In Alberta, two separate inquiries were released this year examining the relationship between natives and the criminal justice system, and both reported the authorities had an unacceptable series of biases against aboriginal people.

One commissioner, Judge Carl Rolf, went so far as to say the Indian Act should be abandoned, or at least drastically rewritten to extinguish the memories of "negative measures such as residential schooling, the pass system and attempted destruction of Indian spirituality (that) have fostered a distrust and anger toward the Indian Act."

This is the job the new royal commission on native affairs must sit down to -- a centuries old record of failed and dilatory attempts to liberate the native people from their marginalized colonial inheritance.

The answer to the commission's question has already been addressed by the Alberta task force on native justice.

"It is the opinion of the task force that the cultural differences between aboriginals and the dominant society are deep-rooted," the report states. "Clearly aboriginals are the victims of racism and discrimination...

"Most aboriginals are located at the low or bottom end of the economic scale. They have long memories and are unforgiving with respect to past injustices, most of which are real rather than perceived.

"Indians are wards of a paternalistic government which has changed its policies to meet different situation," the Alberta report concludes.

"The plight of the Indians is proof that the policies adopted have either been ineffective or have utterly failed."

Attachment #8: re-printed without permission from the Yukon News, Friday, May 3, 1991



Native leaders have reacted cooly to Brian Mulroney's offer of yet another royal commission on aboriginal issues.

Most are extremely skeptical about the federal government's latest ploy. And with good reason.

Here's a short list to explain why.

The government almost never follows through on the recommendations of its royal commissions.

Native people have already been subjected to several of them over the years, with few, if any, tangible, results.

Unless native people are given a big say in the selection of a chairman and its terms of reference, it will only rehash old ground. And who needs that.

The money would be better spent on settling native land claims or holding a first ministers' conference to address the entrenchment of aboriginal rights in the Constitution.

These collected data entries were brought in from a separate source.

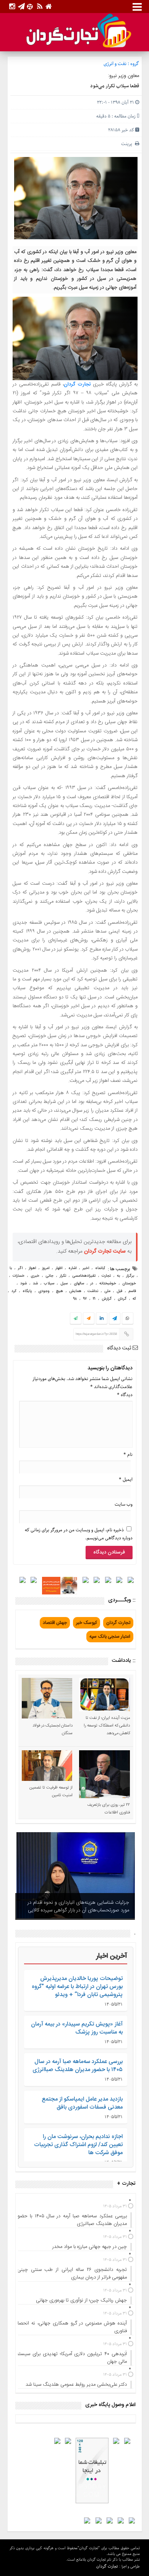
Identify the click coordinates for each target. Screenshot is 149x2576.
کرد (13, 1291)
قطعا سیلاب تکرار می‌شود (114, 86)
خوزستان (129, 1284)
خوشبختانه (107, 1284)
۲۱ (94, 1299)
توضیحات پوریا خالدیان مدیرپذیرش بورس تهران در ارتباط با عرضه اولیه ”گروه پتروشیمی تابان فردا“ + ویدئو (77, 1986)
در (91, 1284)
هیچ (59, 1291)
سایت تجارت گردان (105, 1251)
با (11, 1268)
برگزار (130, 1276)
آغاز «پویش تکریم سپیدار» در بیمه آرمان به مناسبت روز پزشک (77, 2028)
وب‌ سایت (124, 1504)
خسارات (18, 1276)
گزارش (107, 1299)
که (134, 1299)
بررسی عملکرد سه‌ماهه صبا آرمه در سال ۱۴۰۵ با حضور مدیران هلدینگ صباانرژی (77, 2066)
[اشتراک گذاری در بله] (76, 1319)
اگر (20, 1268)
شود (23, 1284)
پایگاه (27, 1291)
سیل (64, 1284)
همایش (75, 1291)
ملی (107, 1291)
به (118, 1276)
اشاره (72, 1268)
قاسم (132, 1291)
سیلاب (49, 1284)
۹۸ (75, 1299)
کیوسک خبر (86, 1623)
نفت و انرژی (115, 63)
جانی (49, 1276)
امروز (45, 1268)
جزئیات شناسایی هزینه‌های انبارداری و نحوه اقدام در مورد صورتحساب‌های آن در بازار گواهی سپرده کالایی (78, 1906)
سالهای (79, 1284)
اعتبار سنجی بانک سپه (109, 1636)
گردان (122, 1299)
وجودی (44, 1291)
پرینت (128, 144)
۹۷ (85, 1299)
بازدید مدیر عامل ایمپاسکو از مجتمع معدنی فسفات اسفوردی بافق (82, 2103)
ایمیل (126, 1479)
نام (128, 1455)
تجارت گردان (77, 384)
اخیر (86, 1268)
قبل (119, 1291)
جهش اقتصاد (55, 1623)
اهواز (32, 1268)
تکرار (63, 1276)
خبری (35, 1276)
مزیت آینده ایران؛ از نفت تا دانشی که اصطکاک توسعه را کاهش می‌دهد (107, 1726)
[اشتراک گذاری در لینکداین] (102, 1319)
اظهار (58, 1268)
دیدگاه (125, 1395)
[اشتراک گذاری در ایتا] (89, 1319)
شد (35, 1284)
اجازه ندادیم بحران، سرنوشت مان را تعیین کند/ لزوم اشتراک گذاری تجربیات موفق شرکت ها (78, 2145)
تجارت (106, 1276)
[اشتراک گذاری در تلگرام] (114, 1319)
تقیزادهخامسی (84, 1276)
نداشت (92, 1291)
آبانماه (100, 1268)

Mulroney dangled the royal commission carrot in front of Elijah Harper, the destroyer of the Meech Lake accord, last June in a vain attempt to get him on side. Harper, the only aboriginal member of the Manitoba legislature, refused and the offer was forgotten. Until now.

The Mohawks near Montreal who took up arms last summer to prevent their ancestral graveyard from being turned into a golf course have yet to et title to the disputed land.

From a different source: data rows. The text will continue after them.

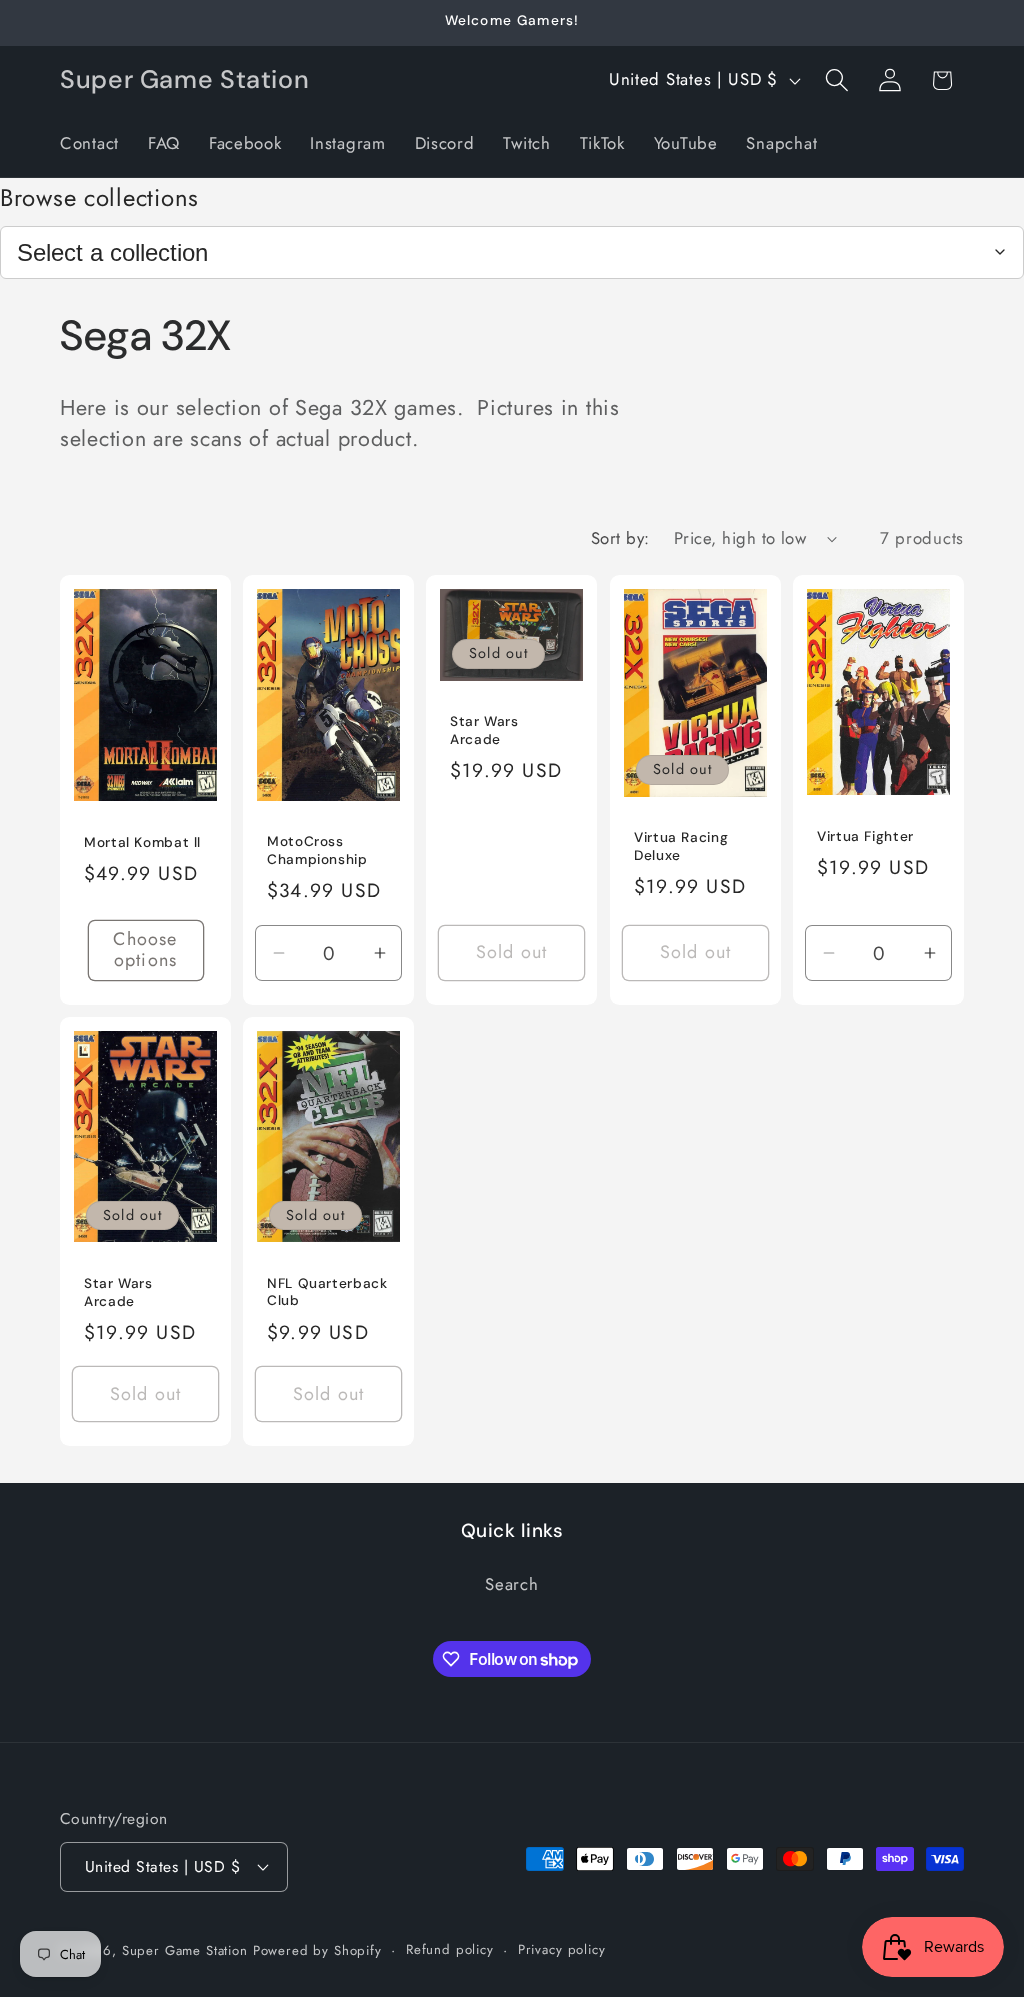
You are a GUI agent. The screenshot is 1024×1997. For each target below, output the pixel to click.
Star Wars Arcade (484, 730)
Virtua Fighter (865, 836)
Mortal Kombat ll (142, 842)
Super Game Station (185, 1950)
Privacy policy (562, 1949)
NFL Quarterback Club (327, 1292)
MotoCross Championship (317, 851)
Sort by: (620, 538)
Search (511, 1584)
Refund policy (450, 1949)
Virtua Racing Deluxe (681, 847)
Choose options (145, 950)
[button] (836, 80)
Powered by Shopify (317, 1950)
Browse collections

Mohawks and their supporters are being prosecuted for a variety of criminal charges stemming from the lengthy standoff. Meanwhile, the white Quebecers who stoned a busload of women and children as they were leaving one of the reserves were let off scot-free by the courts.

Native political organizations, like the Council for Yukon Indians in Whitehorse, the Dene Nation in Yellowknife and the Tungavit Federation of Nunavut in Iqaluit, have had their core funding slashed to the marrow.

This has been done while they're trying to reach a comprehensive land claims agreement with Ottawa.

The negotiations in each of the three cases have dragged on for nearly 20 years, due largely to the government's intransigence and lack of commitment.

Native-run radio stations and newspapers across Canada have been completely cut off from federal financial support. This was done just when native groups were starting to demand justice with a united voice.

Harper has denounced the federal government as "totally lacking in credibility."

Judy Gingell of the CYI feels her people have been studied enough. "We want to look for solutions," she said. "We already know what the problems are."

Georges Erasmus of the Assembly of First Nations has called Mulroney a hypocrite and a master of doublespeak.

The skepticism that greeted Mulroney's latest announcement is thoroughly justified by experience. You just can't expect to fool native people indefinitely.